[Start of Attachment]

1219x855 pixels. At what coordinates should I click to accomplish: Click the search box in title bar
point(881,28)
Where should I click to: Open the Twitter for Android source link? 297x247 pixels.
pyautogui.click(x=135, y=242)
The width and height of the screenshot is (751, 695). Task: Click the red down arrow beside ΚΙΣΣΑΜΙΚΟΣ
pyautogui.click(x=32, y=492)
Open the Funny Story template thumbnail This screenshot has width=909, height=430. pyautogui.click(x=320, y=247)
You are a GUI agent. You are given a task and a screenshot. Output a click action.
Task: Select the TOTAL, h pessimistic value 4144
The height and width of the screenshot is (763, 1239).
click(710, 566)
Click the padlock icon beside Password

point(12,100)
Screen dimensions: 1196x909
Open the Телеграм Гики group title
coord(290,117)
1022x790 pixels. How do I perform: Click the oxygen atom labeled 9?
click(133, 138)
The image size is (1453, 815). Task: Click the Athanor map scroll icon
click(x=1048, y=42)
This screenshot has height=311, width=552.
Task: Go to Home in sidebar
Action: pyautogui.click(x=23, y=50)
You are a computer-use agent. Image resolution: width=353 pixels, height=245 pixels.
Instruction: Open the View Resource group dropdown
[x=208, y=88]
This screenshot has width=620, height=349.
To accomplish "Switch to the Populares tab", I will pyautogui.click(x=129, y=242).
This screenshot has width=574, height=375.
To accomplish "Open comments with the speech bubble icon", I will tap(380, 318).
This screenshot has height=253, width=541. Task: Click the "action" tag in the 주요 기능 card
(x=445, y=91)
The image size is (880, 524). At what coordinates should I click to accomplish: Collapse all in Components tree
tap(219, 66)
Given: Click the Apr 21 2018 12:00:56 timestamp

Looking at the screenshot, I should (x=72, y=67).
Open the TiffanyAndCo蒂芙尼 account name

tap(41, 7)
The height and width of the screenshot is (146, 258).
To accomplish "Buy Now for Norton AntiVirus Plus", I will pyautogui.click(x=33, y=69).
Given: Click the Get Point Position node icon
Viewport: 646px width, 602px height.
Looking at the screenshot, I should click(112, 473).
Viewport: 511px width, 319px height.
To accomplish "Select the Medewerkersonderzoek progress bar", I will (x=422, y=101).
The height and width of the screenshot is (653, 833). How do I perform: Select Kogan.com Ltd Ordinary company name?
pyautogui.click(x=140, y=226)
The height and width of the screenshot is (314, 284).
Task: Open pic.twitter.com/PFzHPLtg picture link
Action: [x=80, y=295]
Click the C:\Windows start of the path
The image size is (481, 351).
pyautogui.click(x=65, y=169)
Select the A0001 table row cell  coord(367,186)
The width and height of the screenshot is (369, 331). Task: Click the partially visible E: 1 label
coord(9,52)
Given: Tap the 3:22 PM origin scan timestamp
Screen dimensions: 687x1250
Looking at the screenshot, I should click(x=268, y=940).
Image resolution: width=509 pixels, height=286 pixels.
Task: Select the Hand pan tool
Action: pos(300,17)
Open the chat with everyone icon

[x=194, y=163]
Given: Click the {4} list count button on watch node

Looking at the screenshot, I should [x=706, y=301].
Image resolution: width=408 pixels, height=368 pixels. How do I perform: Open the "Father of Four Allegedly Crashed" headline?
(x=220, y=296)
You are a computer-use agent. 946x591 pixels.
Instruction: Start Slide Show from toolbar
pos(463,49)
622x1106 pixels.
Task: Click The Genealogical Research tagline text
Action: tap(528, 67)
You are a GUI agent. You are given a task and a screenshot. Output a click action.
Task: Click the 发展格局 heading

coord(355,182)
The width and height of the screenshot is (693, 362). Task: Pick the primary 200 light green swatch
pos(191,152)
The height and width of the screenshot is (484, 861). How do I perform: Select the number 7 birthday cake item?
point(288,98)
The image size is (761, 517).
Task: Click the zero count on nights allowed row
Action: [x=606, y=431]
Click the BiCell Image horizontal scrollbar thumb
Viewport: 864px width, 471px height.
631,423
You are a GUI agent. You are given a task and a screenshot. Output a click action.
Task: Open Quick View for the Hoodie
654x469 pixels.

[End of Attachment]

Assignment → Go through the records and report each line that contains "will".

Answer section →
To accomplish "Switch to the Populares tab", I will pyautogui.click(x=129, y=242).
To accomplish "Open comments with the speech bubble icon", I will tap(380, 318).
To accomplish "Buy Now for Norton AntiVirus Plus", I will pyautogui.click(x=33, y=69).
To accomplish "Select the Medewerkersonderzoek progress bar", I will (x=422, y=101).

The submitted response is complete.